It's the sort of question that immediately provokes second-guessing, because one has to think carefully about the the impression one's books make. Will my Renaissance-era favorite authors make me look way too academic? If I show up with Anne Carson's Autobiography of Red, fond as I am of that book, will everyone assume I'm ripping off the idea from "The L Word"? And so on.
And there's the question of how familiar the books are, as well. If books are a common language, then bringing books nobody's heard of would be like trying to converse in Latin.* And bringing books everyone has a copy of would be like limiting the conversation to extremely well-worn catchphrases. I'm suddenly reminded of how LibraryThing calculates the relative obscurity of people's collections. (I feel another LibraryThing post coming on! Maybe later.) On the other hand, unfamiliar books are good for starting conversation, wouldn't you say?

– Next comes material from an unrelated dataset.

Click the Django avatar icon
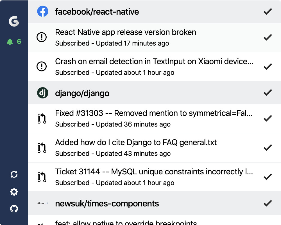The image size is (281, 225). coord(43,93)
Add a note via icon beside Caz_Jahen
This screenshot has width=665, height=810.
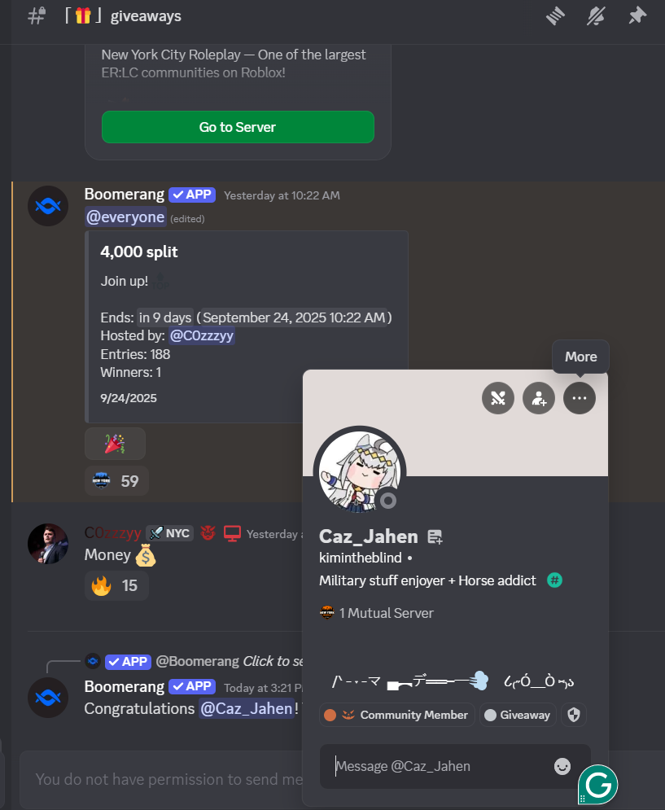[435, 537]
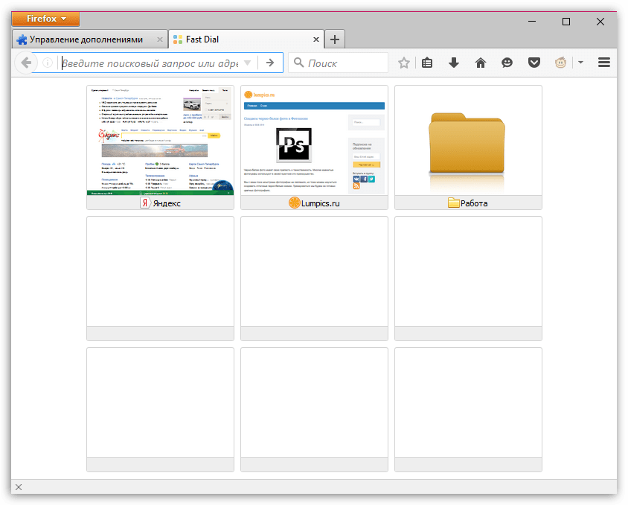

So here's my provisional list: Labyrinths by Jorge Luis Borges; Shadow Train by John Ashbery; and Jonathan Strange & Mr Norrell by Susanna Clarke.** I tag anyone and everyone, but especially Bane, Cleis, the dynamic duo of About Last Night, and Clancy.
* Actually, I would date someone who could converse in Latin. Though I know from having tried it that forming complete Latin sentences on the fly is well-nigh impossible, so we would have to switch to English after exhausting our stock of dialogue from Latin for All Occasions.
** Is it cheating to post runners-up? Probably. But I also considered The Faber Book of Opera, A. S. Byatt's Possession, and Italo Calvino's Invisible Cities.